Nerve palsies associated with humerus fractures typically involve the radial nerve. Involvement of the median nerve has also been reported, but is quite uncommon [2
]. When this occurs, it is most commonly seen in children who sustain supracondylar humeral fractures.
Nerve injuries that are treated with either primary repair or nerve graft regenerate at 1 mm/day or 1 inch/month [20
]. Although there is no time limit to sensory reinnervation, target muscles must be reinnervated within 12–18 months to have meaningful recovery. After this time, an insufficient number of motor end plates remain for adequate function to be restored. Nerve transfers have been described to restore function in peripheral nerve injuries. This treatment modality is advantageous over direct repair or grafting of proximal injuries because it shortens the distance for nerve regeneration to the target muscle. This in essence converts a proximal or high level injury to a low level injury [25
]. Decreasing the distance for reinnervation with a distal nerve transfer will shorten the time frame for nerve regeneration and allow recovery of motor function.
In the patient described above, the lack of motor unit potentials on electrodiagnostic studies 5 months after injury suggest that meaningful recovery of motor function without surgical intervention was unlikely. The proximal location of her nerve injury also suggested that even with resection of the damaged segment and interpositional nerve grafting, nerve regeneration would not occur within the 18-month time limit for adequate return of motor function. However, by using nerve transfer to reinnervate closer to the target muscle, we successfully restored function to her native pronator teres and AIN innervated muscles.
The anatomy allowing the transfer procedure has been well described. Specifically, the nerve branches to the pronator teres are the most proximal branches of the median nerve in the forearm. The pronator teres nerve most commonly branches 0.4–2.3 cm below the median epicondyle and typically has two main branches to its muscle belly [23
]. The anatomy of the radial nerve branches distal to the brachioradialis occurs in a predictable pattern. The supinator and the ECRB are innervated distal to the ECRL. We have noted that the supinator branch exits the main trunk of the radial nerve posteriorly. The ECRB branch has been noted to come off variably from either the posterior interosseous nerve (PIN), the superficial branch of the radial nerve, or the radial nerve prior to its bifurcation [1
Although the donor and recipient nerve branches are relatively close, one caveat for success with nerve transfers in the upper extremity includes creating a tension-free coaptation between the donor and recipient nerves. One principle that we have stressed in the operating theater has been to divide the nerves: “donor distal and recipient proximal.” This is accomplished by neurolysing the recipient nerves proximally off of their main trunk and dissecting the donor nerve distally toward their target muscle. This allows enough length to perform the necessary transfers in a tension-free manner and permits early range of motion.
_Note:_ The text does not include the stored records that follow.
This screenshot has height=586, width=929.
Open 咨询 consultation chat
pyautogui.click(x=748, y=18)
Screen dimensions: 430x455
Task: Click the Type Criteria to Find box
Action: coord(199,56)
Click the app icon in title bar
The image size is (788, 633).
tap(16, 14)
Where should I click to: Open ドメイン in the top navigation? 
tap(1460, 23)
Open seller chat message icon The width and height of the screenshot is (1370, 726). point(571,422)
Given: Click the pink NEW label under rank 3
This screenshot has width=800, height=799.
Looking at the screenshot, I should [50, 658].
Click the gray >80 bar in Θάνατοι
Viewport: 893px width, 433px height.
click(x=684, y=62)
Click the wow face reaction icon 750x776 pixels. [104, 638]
Pronation is important in many activities of daily living including eating, dressing, and writing. Loss of pronation results in compensatory activities such as contralateral trunk flexion combined with arm abduction. The supinated posture severely limits arm and hand function.
Restoration of pronation through tendon transfers has been described for the obstetrical brachial plexus patient. Use in acquired deficits of the adult population to restore pronation has not been reported. In this case, we report the successful use of ECRB branch of the radial nerve to reinnervate pronator teres in the context of a proximal median nerve injury. Pronator function returned at 4 months postprocedure.
Similarly, we have previously described transfer of a redundant motor branch to the FDS to the pronator teres branch in two patients with rare cases of isolated loss of pronation [23
]. Reinnervation was seen at 4 and 8 months, respectively.
We also were able to reinnervate the AIN through transfer of the supinator branch of the radial nerve with return of function at 8 months postprocedure. Transfer of the supinator branch does not preclude future tendon transfer to the AIN innervated muscles should motor function be inadequate with nerve transfers. Though our patient had excellent return of power in her reinnervated muscles, residual stiffness in her thumb interphalangeal joint and index finger distal interphalangeal joint limited our results. However, donor nerves were obtained from redundant radial nerve functions making donor site deficits minimal.
In summary, we propose a novel method to restore motor function after a complete high median nerve injury that uses expendable donor nerves and should be considered in the armamentarium of the peripheral nerve and hand surgeon.